By the end of this lecture, students should be able to:

  • Explain the advantage of using of packages that have undergone peer review

  • List the rOpenSci and PyOpenSci organizations aims and goals

  • Describe the peer review process used by the rOpenSci and PyOpenSci organizations

  • Describe the requirements for publishing packages on CRAN and PyPI

  • Explain the philosophical difference between how CRAN and PyPI gatekeep pacakges, and how this impacts the packages that are found on each repository/index

rOpenSci

aims and goals:

rOpenSci fosters a culture that values open and reproducible research using shared data and reusable software.

We do this by:

  • Creating technical infrastructure in the form of carefully vetted, staff- and community-contributed R software tools that lower barriers to working with scientific data sources on the web

  • Creating social infrastructure through a welcoming and diverse community

  • Making the right data, tools and best practices more discoverable

  • Building capacity of software users and developers and fostering a sense of pride in their work

  • Promoting advocacy for a culture of data sharing and reusable software.

Source: https://ropensci.org/about/

rOpenSci’s open peer review process

  • Authors submit complete R packages to rOpenSci.

  • Editors check that packages fit into rOpenSci’s scope, run a series of automated tests to ensure a baseline of code quality and completeness, and then assign two independent reviewers.

  • Reviewers comment on usability, quality, and style of software code as well as documentation.

  • Authors make changes in response.

  • Once reviewers are satisfied with the updates, the package receives a badge of approval and joins rOpenSci’s suite of approved pacakges.

  • Happens openly, and publicly on GitHub in issues.

  • Process is quite iterative and fast. After reviewers post a first round of extensive reviews, authors and reviewers chat in an informal back-and-forth, only lightly moderated by an editor.

Source: https://numfocus.org/blog/how-ropensci-uses-code-review-to-promote-reproducible-science

rOpenSci’s Guidance and Standards

What aspects of a package are reviewed?

  • high-level best practices:

    • is the code reusable (e.g. follow the DRY principle)?

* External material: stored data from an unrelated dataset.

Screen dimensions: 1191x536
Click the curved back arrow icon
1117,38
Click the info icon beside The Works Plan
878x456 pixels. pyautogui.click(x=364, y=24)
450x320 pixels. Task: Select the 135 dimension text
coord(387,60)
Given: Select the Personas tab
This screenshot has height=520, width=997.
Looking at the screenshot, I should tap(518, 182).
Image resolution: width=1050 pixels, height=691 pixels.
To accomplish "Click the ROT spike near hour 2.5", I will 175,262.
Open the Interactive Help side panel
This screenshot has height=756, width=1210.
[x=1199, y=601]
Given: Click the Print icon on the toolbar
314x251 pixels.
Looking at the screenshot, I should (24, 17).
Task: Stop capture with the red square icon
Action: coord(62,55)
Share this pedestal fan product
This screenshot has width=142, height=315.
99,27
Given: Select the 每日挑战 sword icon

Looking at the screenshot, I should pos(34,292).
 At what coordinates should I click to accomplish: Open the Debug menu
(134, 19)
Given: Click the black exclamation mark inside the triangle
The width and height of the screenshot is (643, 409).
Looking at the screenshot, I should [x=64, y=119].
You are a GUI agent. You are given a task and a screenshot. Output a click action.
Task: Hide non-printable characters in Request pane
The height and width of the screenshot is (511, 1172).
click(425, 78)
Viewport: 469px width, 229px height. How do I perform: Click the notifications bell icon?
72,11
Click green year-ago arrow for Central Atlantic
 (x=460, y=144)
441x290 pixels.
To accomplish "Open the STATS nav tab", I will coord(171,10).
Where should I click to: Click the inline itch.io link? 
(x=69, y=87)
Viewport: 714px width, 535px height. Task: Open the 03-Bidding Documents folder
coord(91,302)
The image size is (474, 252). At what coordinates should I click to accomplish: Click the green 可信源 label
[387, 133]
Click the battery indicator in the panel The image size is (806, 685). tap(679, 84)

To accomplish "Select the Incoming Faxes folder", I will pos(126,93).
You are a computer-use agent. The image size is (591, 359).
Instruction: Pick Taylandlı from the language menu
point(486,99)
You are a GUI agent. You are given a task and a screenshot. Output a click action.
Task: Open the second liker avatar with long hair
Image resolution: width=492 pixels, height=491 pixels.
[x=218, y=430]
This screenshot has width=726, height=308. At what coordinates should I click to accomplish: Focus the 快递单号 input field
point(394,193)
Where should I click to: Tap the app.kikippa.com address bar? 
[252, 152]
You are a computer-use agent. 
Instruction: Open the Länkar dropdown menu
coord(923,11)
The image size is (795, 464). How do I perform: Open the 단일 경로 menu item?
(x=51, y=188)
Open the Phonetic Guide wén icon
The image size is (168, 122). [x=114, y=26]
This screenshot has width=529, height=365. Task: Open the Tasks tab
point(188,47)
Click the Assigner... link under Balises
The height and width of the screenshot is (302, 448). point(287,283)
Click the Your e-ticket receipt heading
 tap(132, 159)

    • are sufficient edge cases tested?

    • etc

  • low-level standards:

    • are naming conventions for functions followed?

    • did they make the best choices of dependencies for the package’s intended tasks?

    • etc

Source: https://numfocus.org/blog/how-ropensci-uses-code-review-to-promote-reproducible-science

rOpenSci’s Review Guidebook

rOpenSci-reviewed packages:

Let’s look at an rOpenSci review!

All packages currently under review: https://github.com/ropensci/software-review/issues

What do you get for having your package reviewed by rOpenSci?

  • valuable feedback from the knowledgeable editors and reviewers

  • help with package maintenance and submission of your package to CRAN

  • promotion of your package on their website, blog and social media

  • packages that have a short accompanying paper can be automatically submitted to JOSS and fast-tracked for publication.

pyOpenSci

  • A new organization, modelled after rOpenSci

  • scope is Python packages

  • First package submitted to pyOpenSci was in May 2019

Practice peer review:

If you really enjoyed this course and the peer review…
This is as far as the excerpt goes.